Sunday, June 7, 2009

Nevermind

I was just going to write this huge long story about my day yesterday. I was going to tell you all about how I got my feelings hurt and had a tough day. I was going to whine about things other people did and said, and how I let them get to me and bug me.

But I changed my mind. I have to do that sometimes. Change my mind. If I don't I will find myself wallowing in self pity or sinking into a state of maudlin mood and woe. So I changed my mind. Not only about writing out the (really insignificant) story, but about how it affected me. I will not let something so earthly and meaningless make me question myself.

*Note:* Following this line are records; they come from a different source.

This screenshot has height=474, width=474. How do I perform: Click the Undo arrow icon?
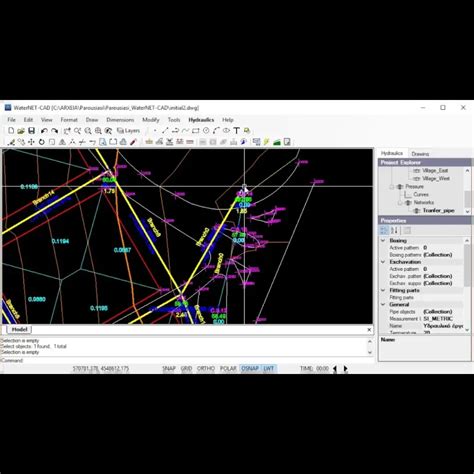pyautogui.click(x=44, y=131)
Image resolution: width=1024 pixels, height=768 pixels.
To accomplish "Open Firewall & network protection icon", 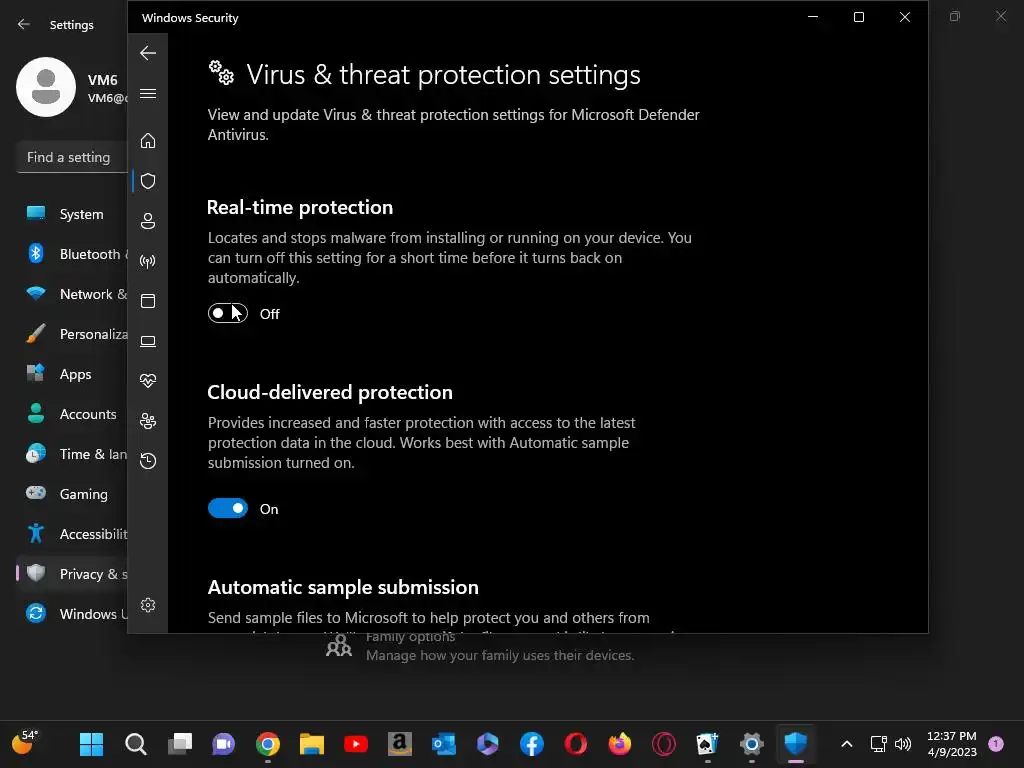I will (x=148, y=262).
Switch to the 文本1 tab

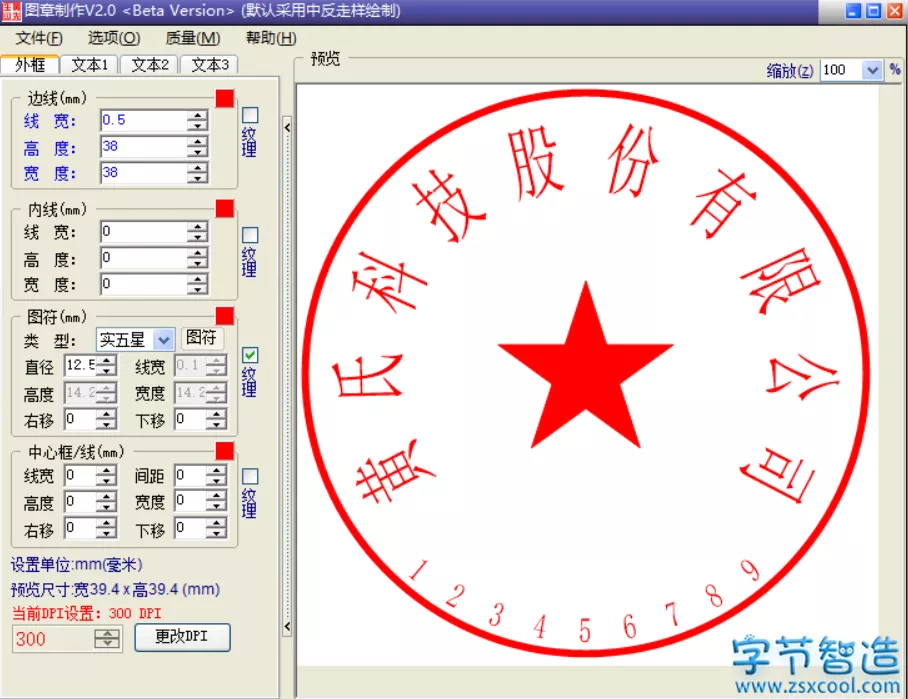[89, 63]
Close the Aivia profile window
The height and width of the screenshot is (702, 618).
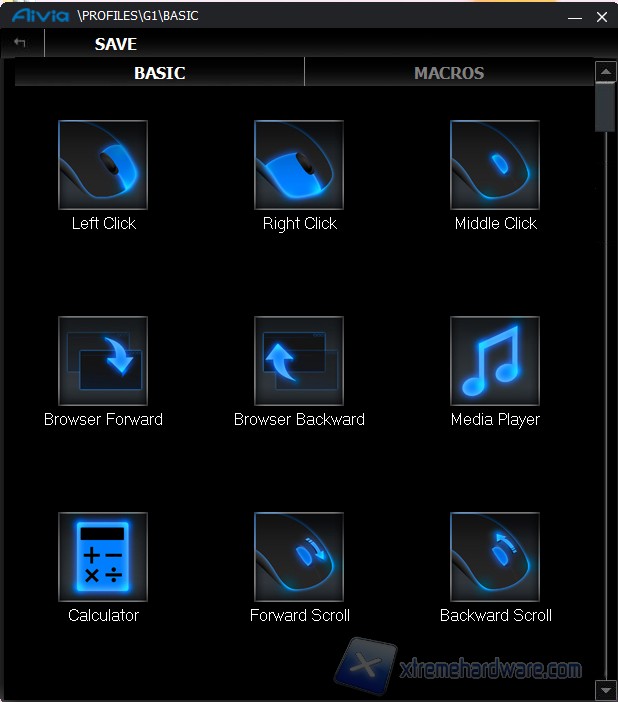[601, 17]
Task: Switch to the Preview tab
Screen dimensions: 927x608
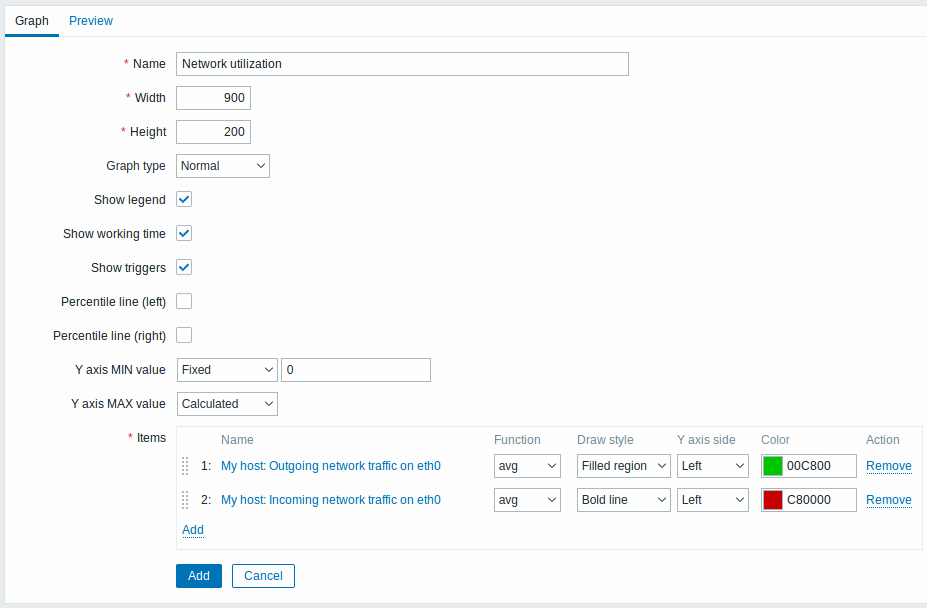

So... I had a great day today! The drama at church went FANtastic (if I do say so myself- which is probably really wrong since it was a monologue. Done by me. But it did go really well!) I got to spend some time with my family while they had lunch, tuck my kids into their beds for naps, and then I spent some time visiting with some amazing women from MOPs and eating (waaay too much) yummy food. Afterwards I came home and had a spectacular time playing with my own two kids AND my two beautiful nieces! I have the pleasure of enjoying my sister's two girls while she and her husband, her in-laws, and her two sons go on a fishing trip! The kids LOVED playing with their cousins, they delighted in a bath together, and now they are all tucked in and sleeping soundly. Ahhhh...

God is so good. He reminds me day after day that His love is all that I need. His grace is enough. His delight in me sustains me, and the hurts of this world fall away.

1 comment:

2 Babes in Boyland said...

Beautifully written!! So true how we sometimes have to force ourselves not to wallow - though it is SO easy to do - an let God's grace bathe us instead!!